Isami, la Dame Etoile, parlait… Etait-ce mélancolie ou sérénité qui faisait son regard si rêveur, tandis qu’un reflet de sourire semblait errer sur tout son visage sans trouver à se poser ? Markosamo n’aurait pu le dire. Emu, il ne se lassait pas de l’écouter. Il était heureux. La plénitude de tels instants lui dilatait le cœur. Il en goûtait tout le rare bonheur. Pourtant, il ne parvenait pas à chasser au loin toute appréhension, en ces discours qui alternaient entre sourire et gravité, entre ombre et lumière.

Ainsi, disait-elle :

                – Une fée va toujours jusqu’au bout de son destin, une fois acceptée l’alliance humaine. Même s’il lui faut mourir… Et, peut-être, lui faut-il mourir ?…

Elle empêcha Markosamo de protester, en lui mettant un doigt sur la bouche, sans se laisser interrompre.

                – La fée n’a pas le choix, Markosamo ! Ou bien elle reste dans son rang, pour ses simples œuvres de fée. Ou bien, elle se voue à plus haute tâche, en connaissant tous les risques qui en découlent. Et, en ce cas, lorsqu’elle aborde le contact humain, lorsqu’elle s’offre toute à exalter le potentiel dormant dans un homme, alors, c’est irréversible.

Il était consterné ! Mais comme elle le bâillonnait toujours, en riant malgré le souffle fatal qui passait dans ses propos…

                – Markosamo, je suis comme l’autre pôle de la charge de Maha, l’autre pôle de cette animation cosmique qui s’est déposée en ton être pour faire de toi un véritable Maha. Cette personnalité supérieure, tu l’as, elle est bien en toi, depuis ton initiation. Mais, tant que la Fée n’y est pas venue à son tour, tu ne disposeras pas de dynamisme vrai. Et le Maha, en toi, n’y sera point fixé ni vraiment agissant. Sans la venue de la Fée, ta dotation cosmique ne resterait que comme une stagnante vapeur au fond de ton être. Elle ne t’emplirait pas tout entier. Surtout, elle ne se densifierait pas. Et tu ne deviendrais pas réellement, c’est-à-dire pas à part entière, un Maha. Peu de gens le sauraient, remarque ! Peut-être même personne… que toi. Et encore sans pouvoir le formuler !…
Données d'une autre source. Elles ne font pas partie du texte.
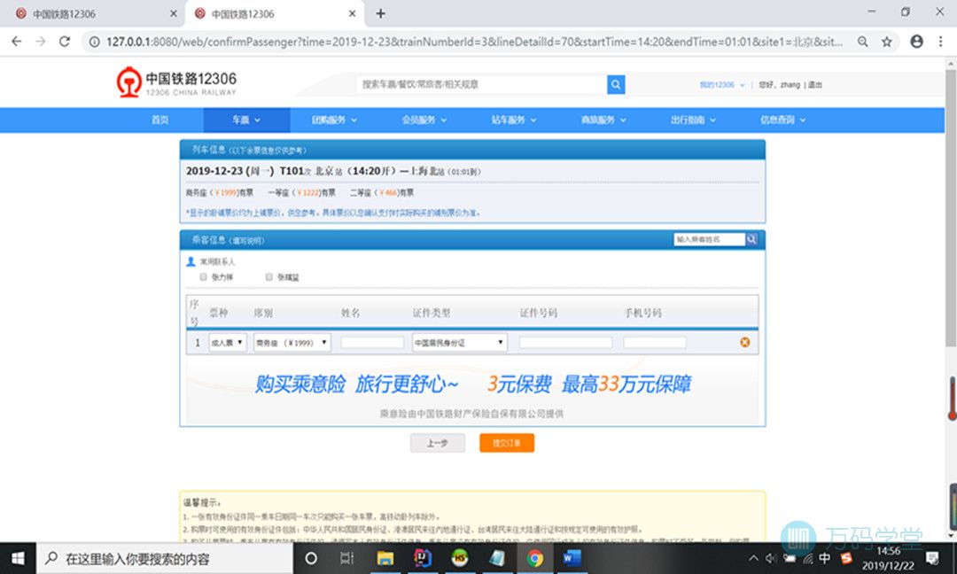This screenshot has height=574, width=957.
Task: Click the China Railway 12306 logo
Action: [177, 83]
                Mais, dans un endroit du ciel où se tient certain Veilleur, un soupir dirait : il n’y a sur terre qu’une intention de Maha…

                Isami entrecoupait ses sérieuses réflexions par d’autres, qui paraissaient n’avoir aucun rapport. Cette façon de faire déroutait Markosamo. Il s’en trouvait ébranlé, presque bousculé.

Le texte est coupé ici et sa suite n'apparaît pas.